Citing concerns over the “overwhelming financial debt” graduates face, the New York University School of Medicine announced Thursday that tuition for all its current and future students will be covered, regardless of need or merit. The scholarship will cover roughly $55,000 of yearly tuition costs.
The stunning announcement was made at the end of the school’s annual White Coat Ceremony in which new medical students receive white lab coats to commemorate the start of their M.D. degree program.
The initiative comes at a time when increasing costs is at the center of the higher education debates across the nation, as students face thousands of dollars in debt, the school said in a statement. At least 75 percent of physicians in the United States graduated with educational debt in 2017, according to the school’s press release citing the Association of American Medical Colleges. On average, doctors who graduate from a private school end up with $202,000 in debt.
As a consequence of staggering costs, the healthcare industry is seeing students worried about their steep debt increasingly pursuing top-paying specialties rather than careers in family medicine, obstetrics, and gynecology, pediatrics, and research, according to the press release.
“This decision recognizes a moral imperative that must be addressed, as institutions place an increasing debt burden on young people who aspire to become physicians,” said Robert I. Grossman, dean of the medical school and CEO of NYU Langone Health.
NYU School of Medicine’s initiative steers away from the current efforts to curb the problem, which focus on helping undergraduates cover the balance of their tuition bills. The school’s initiative goes beyond that and may inspire other private institutions to follow suit, The New York Times reported.
NYU School of Medicine said it is the first private U.S. medical school, and the only one ranked in the top 10, to offer free tuition to all its students, according to its statement.
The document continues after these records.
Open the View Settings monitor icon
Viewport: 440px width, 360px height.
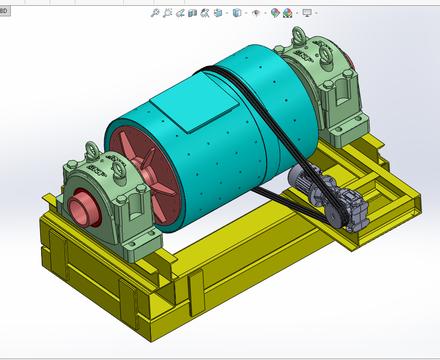pos(307,13)
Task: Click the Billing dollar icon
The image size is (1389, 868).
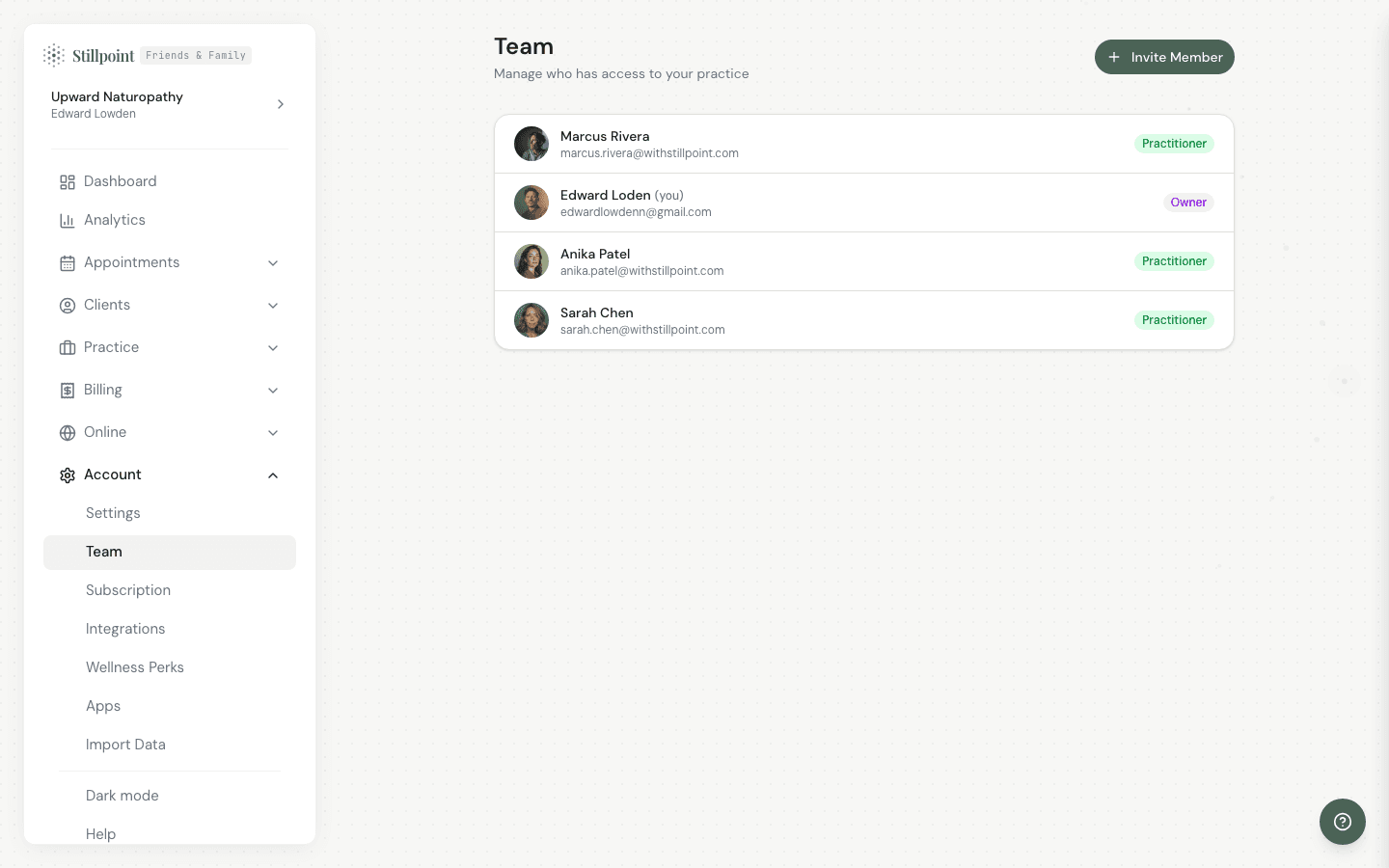Action: (x=68, y=391)
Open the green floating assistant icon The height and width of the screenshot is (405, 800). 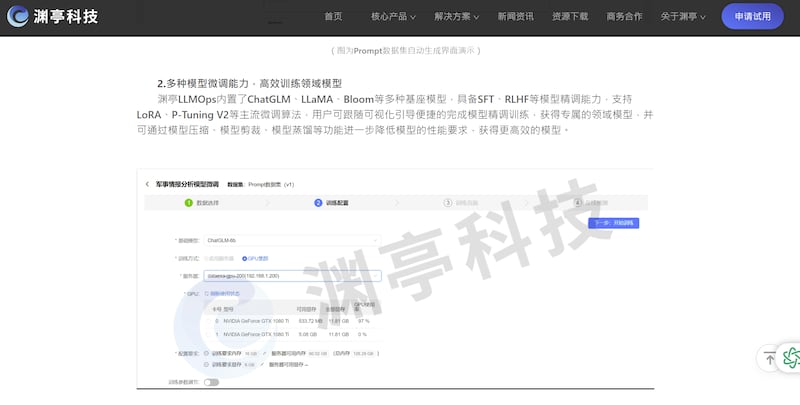pos(791,357)
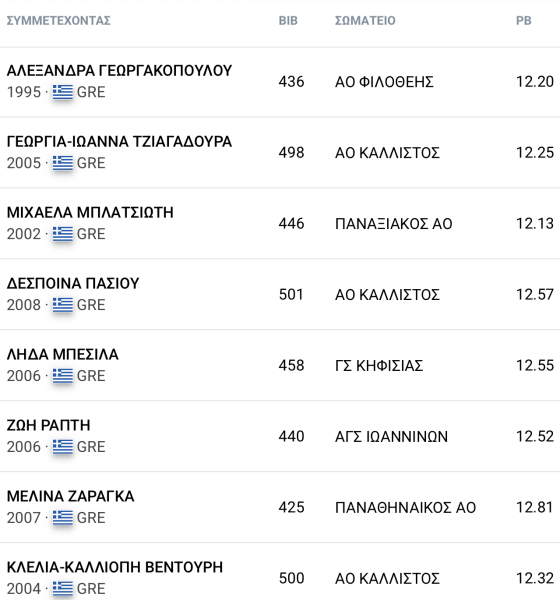Select club ΓΣ ΚΗΦΙΣΙΑΣ
Screen dimensions: 560x600
379,366
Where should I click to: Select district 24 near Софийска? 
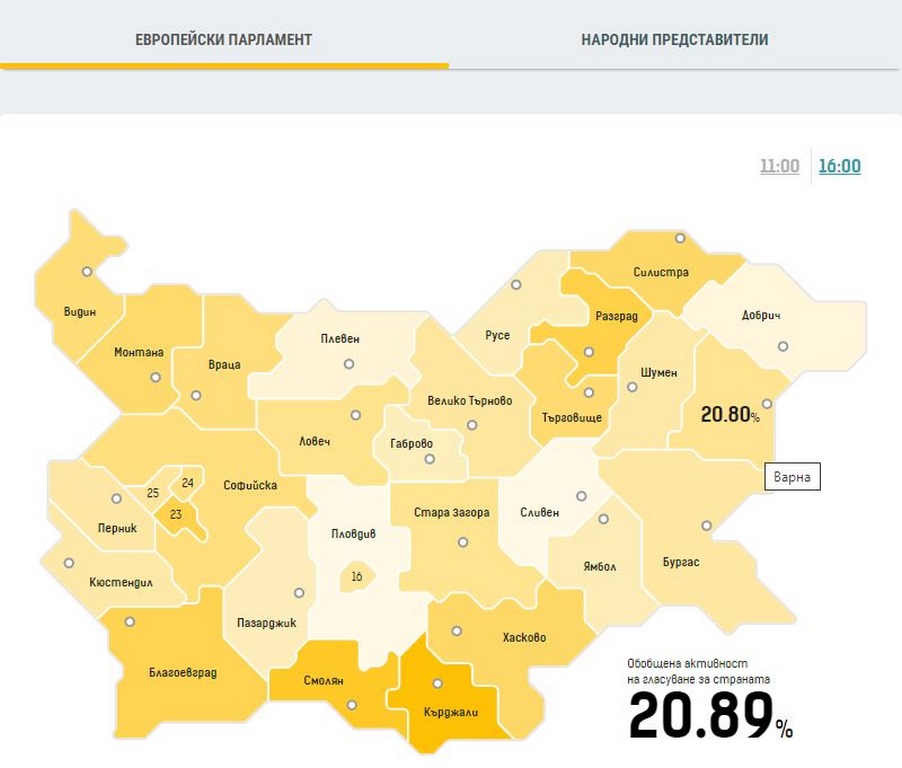click(188, 483)
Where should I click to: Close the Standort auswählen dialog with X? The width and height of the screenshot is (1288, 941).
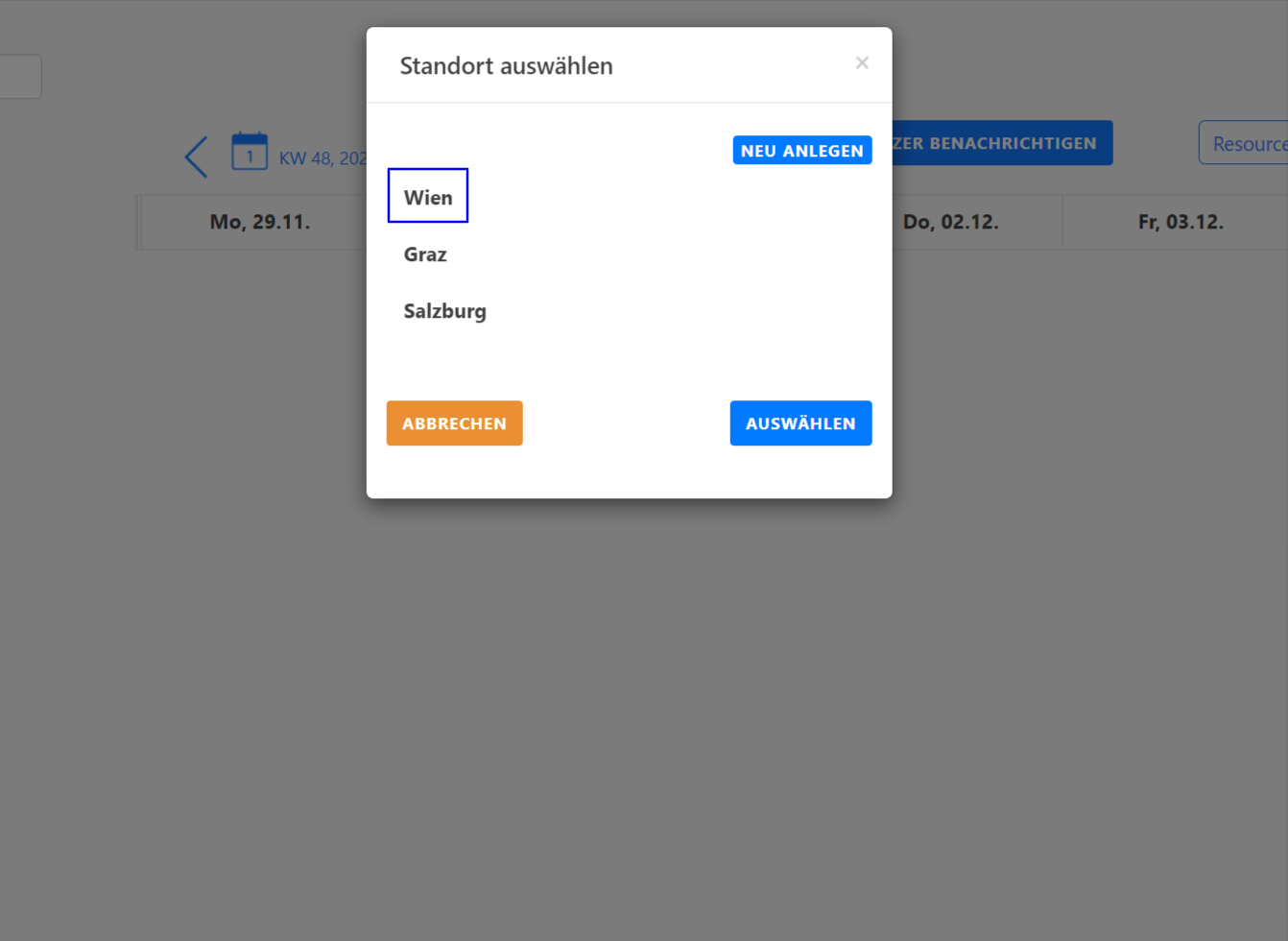[x=862, y=62]

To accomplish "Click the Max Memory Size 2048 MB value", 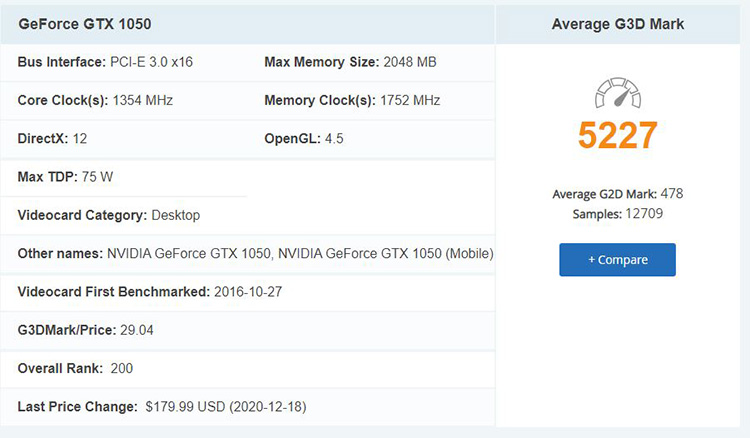I will (410, 62).
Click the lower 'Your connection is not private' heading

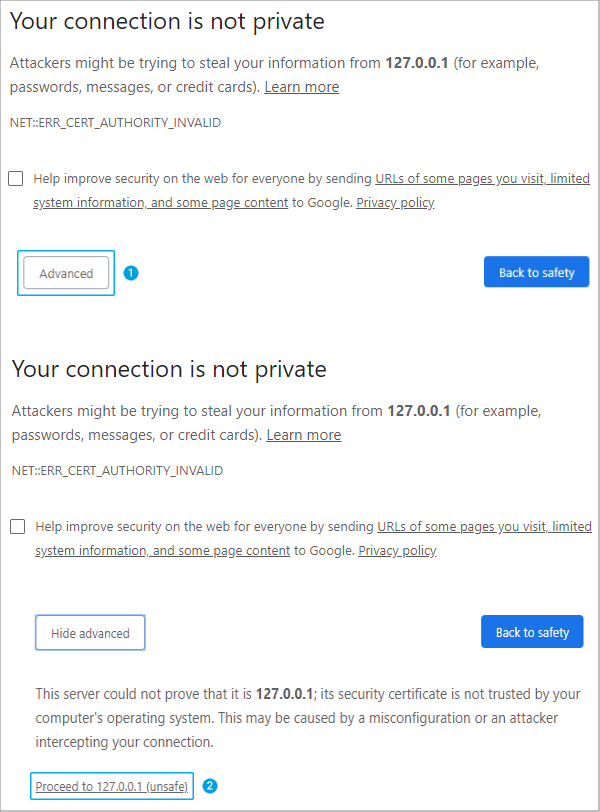pos(169,369)
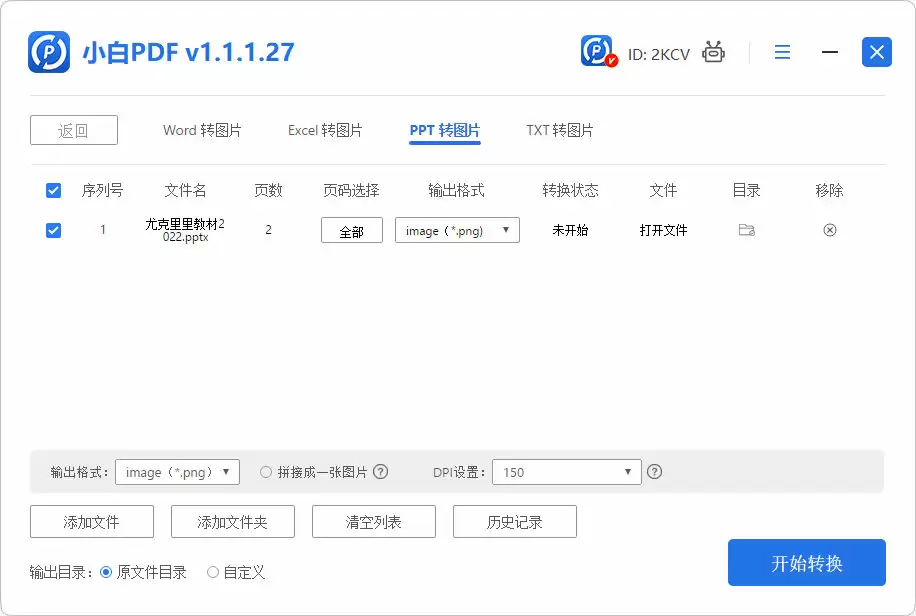Open the DPI设置 value dropdown

click(x=566, y=471)
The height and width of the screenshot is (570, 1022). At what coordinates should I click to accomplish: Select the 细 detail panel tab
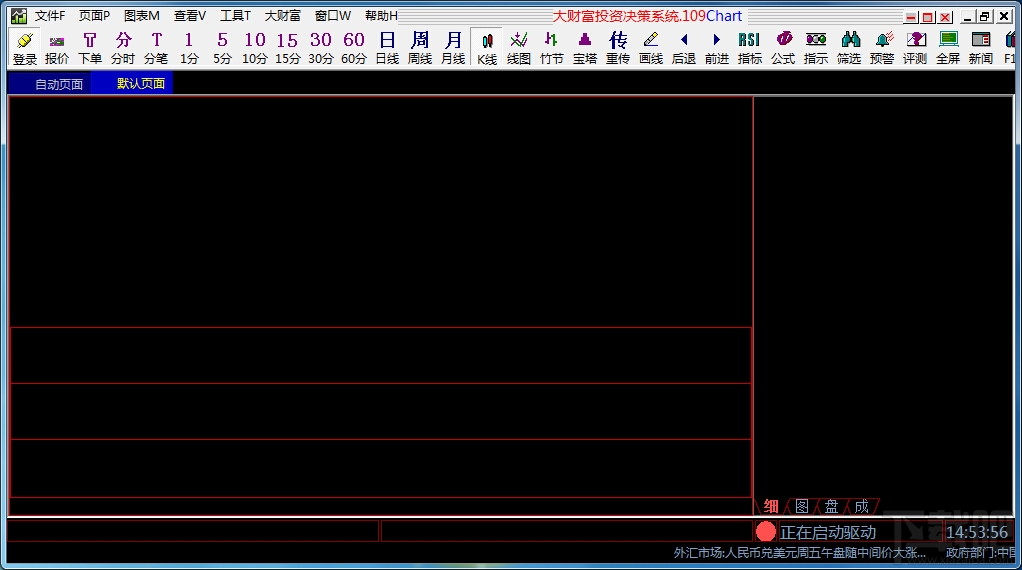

The school currently has 93 first-year students and another 350 students who have up to three years left before finishing their degrees. Another small group of students enrolled in joint M.D./Ph.D. programs already have their tuitions paid for by the National Institutes of Health, the Times reported.
Students will still be responsible for room and board fees, which, on average, add up to about $27,000.
The school said it will need more than $600 million to carry out its plan, of which more than $450 million has been raised, according to the Times. About a quarter of that value was donated by the owner of Home Depot, Kenneth G. Langone, for whom the School of Medicine was named.